◆ Task A: Using the mumps article, decide whether each statement agrees with it: (i) This year's U.S. mumps total has passed 4,000 cases. (ii) The Arkansas outbreak began in October. (iii) The Arkansas state epidemiologist says population density and poverty let the disease take hold there. For each, answer yes or no and quote the words that decide it.
◆ Task B: Reproduce the part of the mumps article starting with "This highly infectious" and going on through "than 2,200 cases.".

◆ Excerpt provided:
------------------------------------------------------------------------

There’s a bump in the number of cases of the mumps this year in the United States.
This highly infectious disease is much less hazardous than it was decades ago, but health officials are still reacting strongly to several big outbreaks.
Most years, health officials report a few hundred cases of mumps, but this year the total has topped 4,000. Most are clustered in Iowa, Illinois and, worst of all, Arkansas, which has more than 2,200 cases.
“Our outbreak started in August, and has been going strong for five months,” says Dr. Dirk Haselow, the Arkansas state epidemiologist. The classic symptom is swollen glands under the ears.
“Mumps is a highly infectious disease,” he said. “People who cough or sneeze can spread it to people in their general area. But what really caused it to take hold in our outbreak was population density and poverty.”
The disease spreads easily through schools and colleges. And in northwestern Arkansas, where the outbreak is centered, students often live in close quarters with their families. So the disease moves readily from person to person.
Mumps spreads more when residents go to churches and community centers.
Fortunately, it’s a much milder form of the disease than the one that caused so much concern decades ago. Mumps can lower sperm counts and affect fertility.

------------------------------------------------------------------------

◆ Data extract:
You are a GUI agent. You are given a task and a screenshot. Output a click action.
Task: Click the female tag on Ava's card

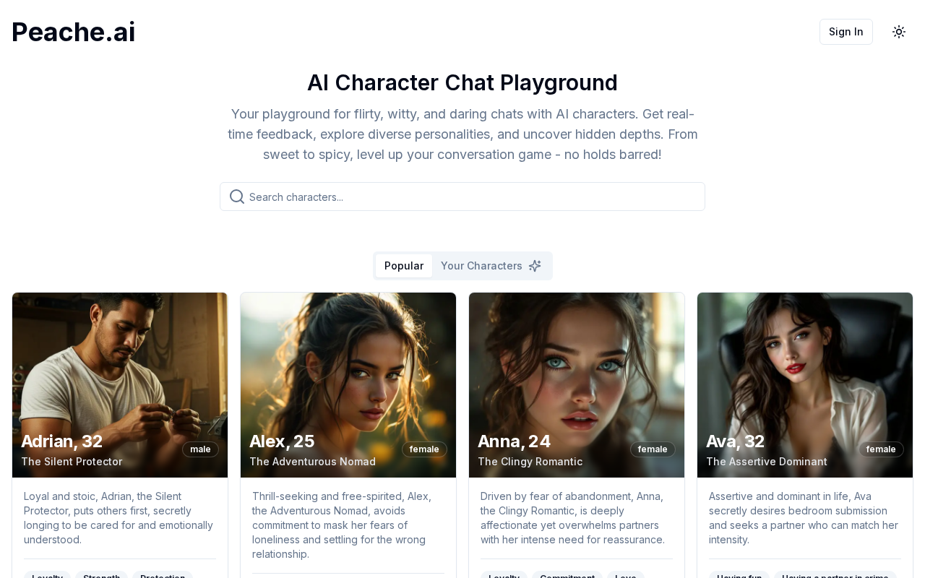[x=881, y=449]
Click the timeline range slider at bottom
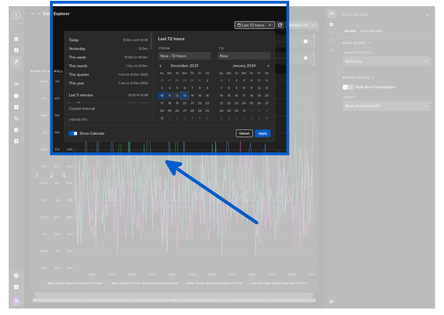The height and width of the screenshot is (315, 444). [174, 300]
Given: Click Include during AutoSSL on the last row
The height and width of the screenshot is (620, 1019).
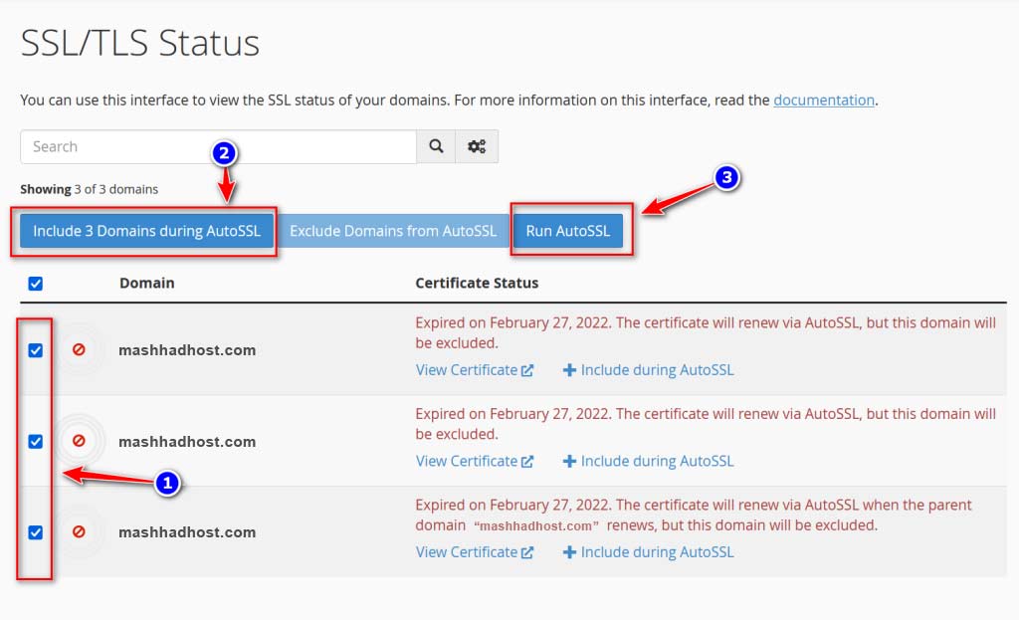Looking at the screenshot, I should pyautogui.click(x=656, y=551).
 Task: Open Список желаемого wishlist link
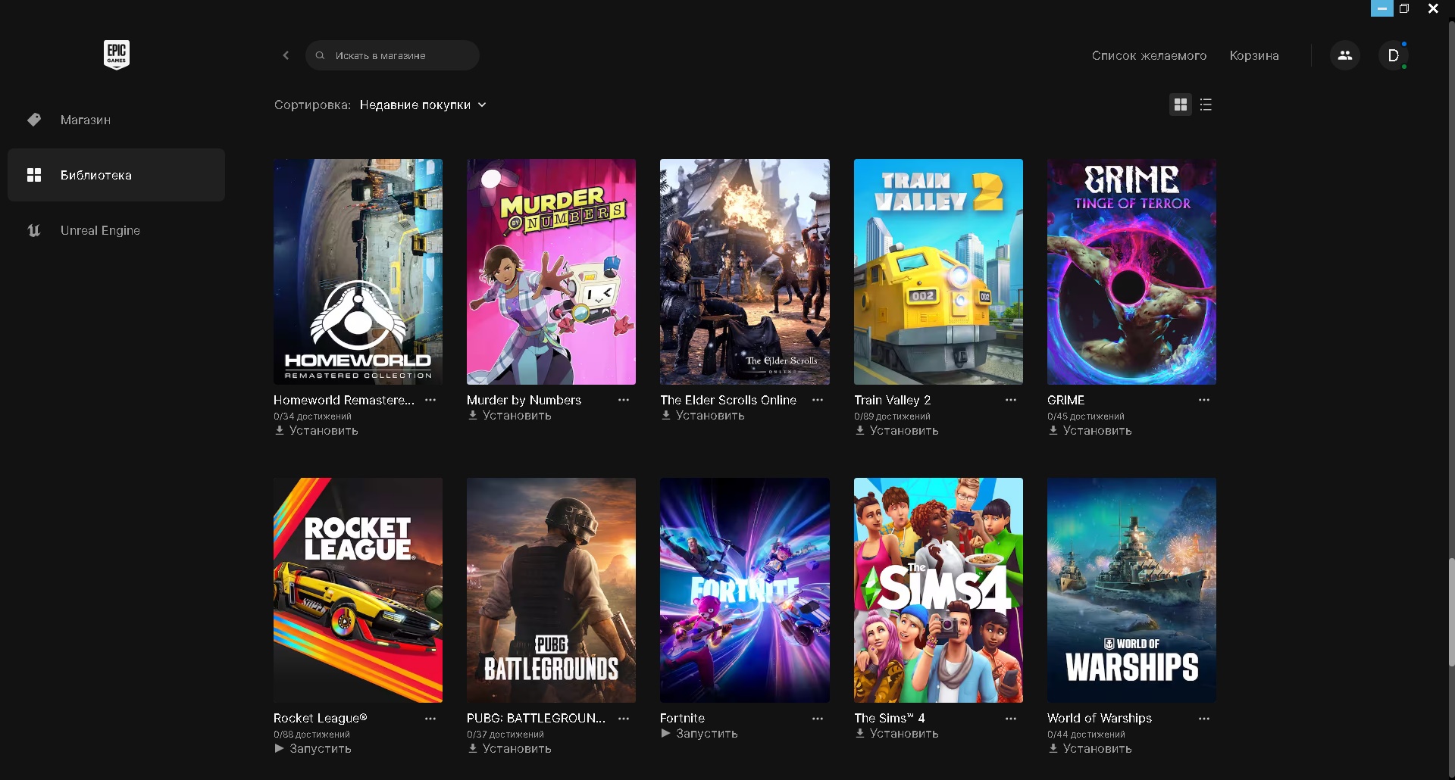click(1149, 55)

------------------------------------------------------------------------

◆ Written response A:
(i) Yes: "this year the total has topped 4,000"
(ii) No: "Our outbreak started in August"
(iii) Yes: "what really caused it to take hold in our outbreak was population density and poverty"

◆ Written response B:
This highly infectious disease is much less hazardous than it was decades ago, but health officials are still reacting strongly to several big outbreaks.
Most years, health officials report a few hundred cases of mumps, but this year the total has topped 4,000. Most are clustered in Iowa, Illinois and, worst of all, Arkansas, which has more than 2,200 cases.